Sucesos

Extraño incidente deja dos fallecidos

* Se habla de que un ganadero habría disparado contra un comerciante salvadoreño, porque éste rechazó su invitación * El joven nicaragüense, luego de haber cometido el homicidio, se habría suicidado dentro de su vehículo

Róger Olivas

EL VIEJO, CHINANDEGA
En circunstancias aún no esclarecidas, Roberto José Alvarado Mercado, de 28 años, conocido como “Tabaquito”, originario de este municipio, y el comerciante Juan Francisco Villalta Mancías, de 46 años, de origen salvadoreño, murieron a balazos a las 8:50 minutos de la mañana de este viernes.
Un testigo relató a la Policía de El Viejo que Alvarado Mercado invitó al cuzcatleco, un próspero acopiador de mariscos, a comer ostras en un restaurante del balneario Padre Ramos, y como éste se negó le propinó tres disparos con una pistola calibre 3.57.
Enseguida, presuntamente “Tabaquito” se asestó un disparo en la cabeza.
Se conoció que una persona resultó con refilones de bala, y será clave en las investigaciones que realiza el equipo técnico de la Dirección de Auxilio Judicial (DAJ)-Chinandega.

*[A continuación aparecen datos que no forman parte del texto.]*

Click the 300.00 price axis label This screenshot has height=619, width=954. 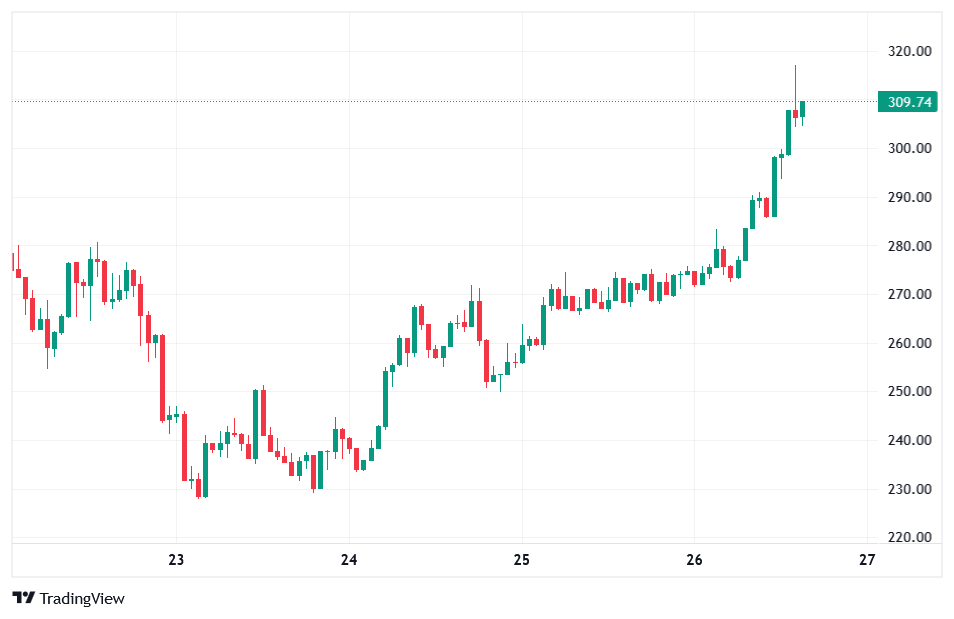point(909,149)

Antes de partir hacia Padre Ramos, Alvarado Mercado le relató al subcomisionado Carlos Hernández, jefe de la Policía de El Viejo, que había recibido amenazas de muerte, por lo que el oficial le recomendó que interpusiera formal denuncia.
El cadáver de Alvarado Mercado yacía en su camioneta Toyota gris, placas CH01636, y el cuerpo del salvadoreño, quien deja una niña en la orfandad, estaba en su camioneta Ford Ranger.

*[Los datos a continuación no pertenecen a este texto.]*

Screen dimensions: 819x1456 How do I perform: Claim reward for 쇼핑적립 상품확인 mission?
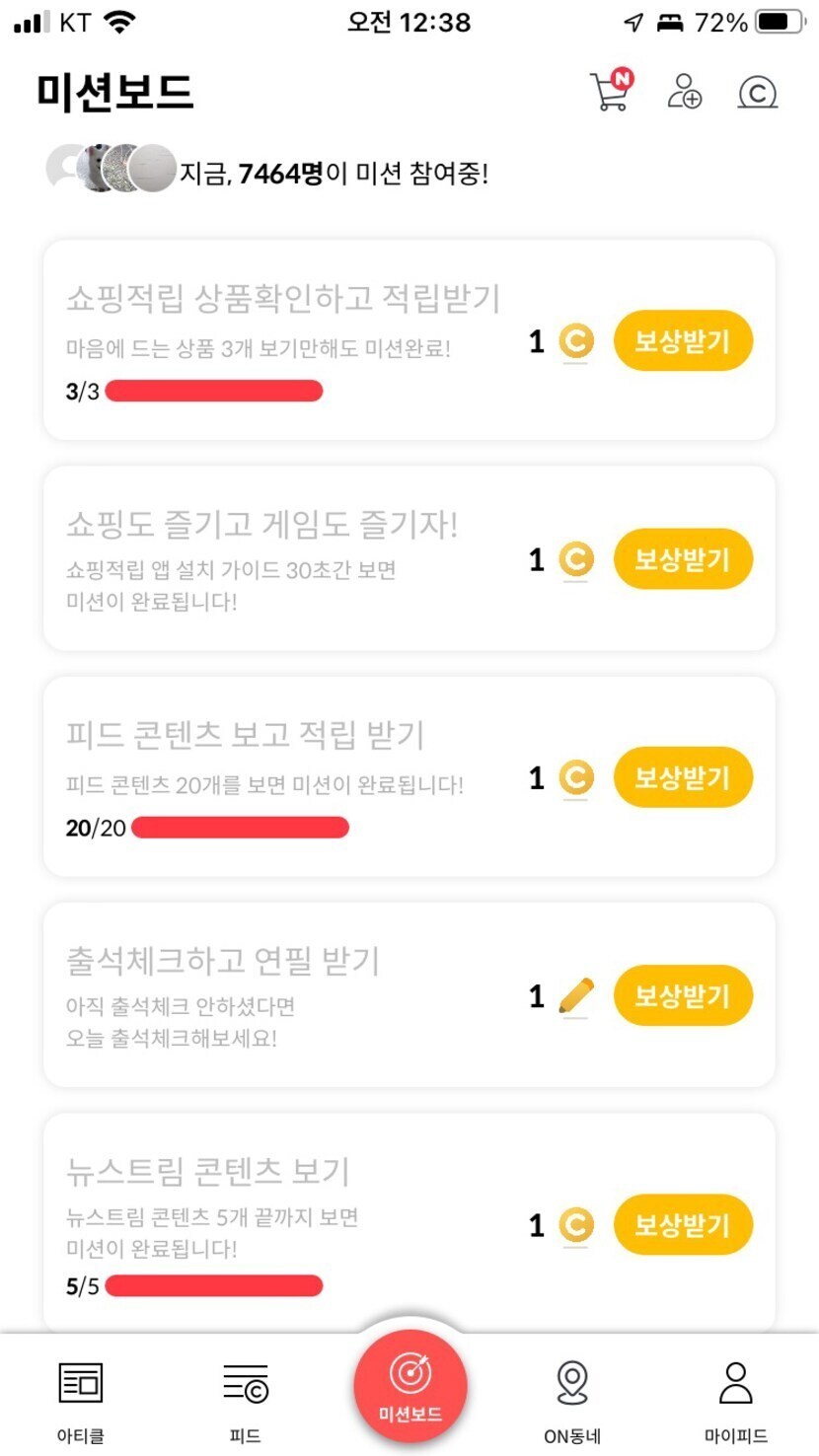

Peritos de la Policía de Chinandega realizaron pruebas de parafina a ambos cadáveres, al testigo y dos empleados del cuzcatleco para determinar cómo ocurrió el hecho sangriento.
El propietario de un restaurante ubicado cerca de la escena del crimen dijo que escuchó los disparos, pero nunca se imaginó que los dos amigos murieran de forma sangrienta.
Progenitor sorprendido
Roberto Alvarado Benavides relató a EL NUEVO DIARIO que vio por última vez a su hijo, que deja a dos hijos en la orfandad, a las siete y media de la mañana de este viernes, y su doméstica le aseguró que éste salió sin camisa, en pantalón corto y dejó los teléfonos celulares en su casa, ubicada cerca del instituto “Miguel Jarquín Vallejos”, de El Viejo.

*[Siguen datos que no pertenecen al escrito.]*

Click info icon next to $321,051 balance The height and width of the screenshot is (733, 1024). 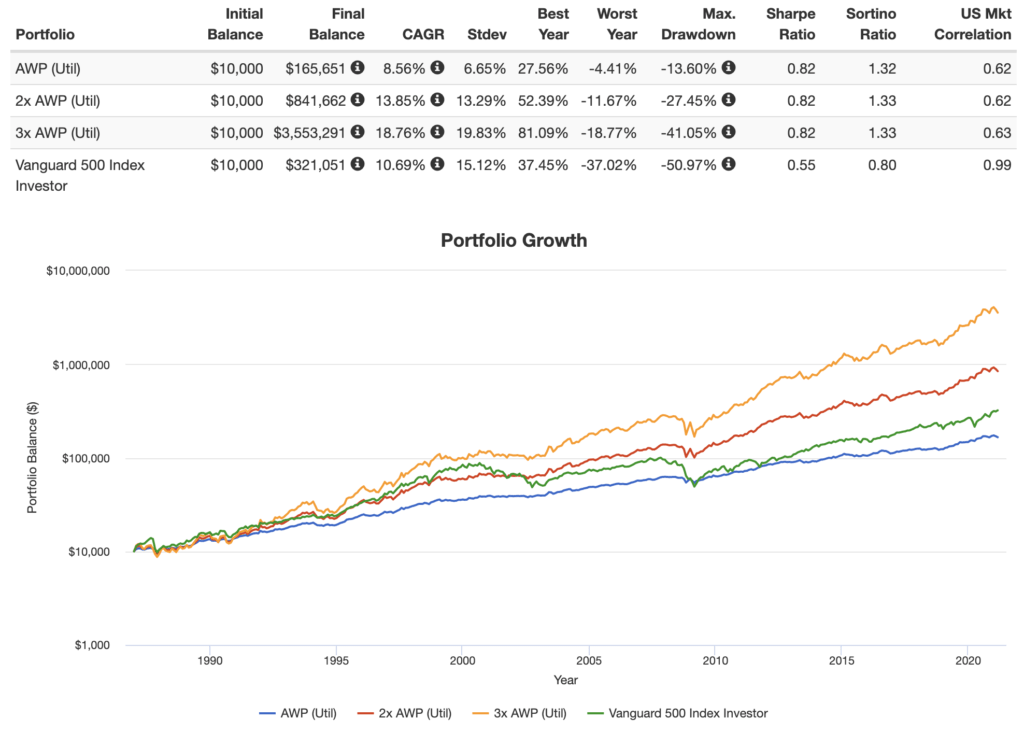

“No sé cómo ocurrieron los hechos. Él portaba arma porque vendía ganado en un matadero de la capital, tenía carácter fuerte, pero era cariñoso con sus empleados, me ayudaba en las labores de ganadería y camarones, posiblemente pediré una investigación”, expresó el progenitor, quien agregó que fue sorprendido por esta fatal noticia.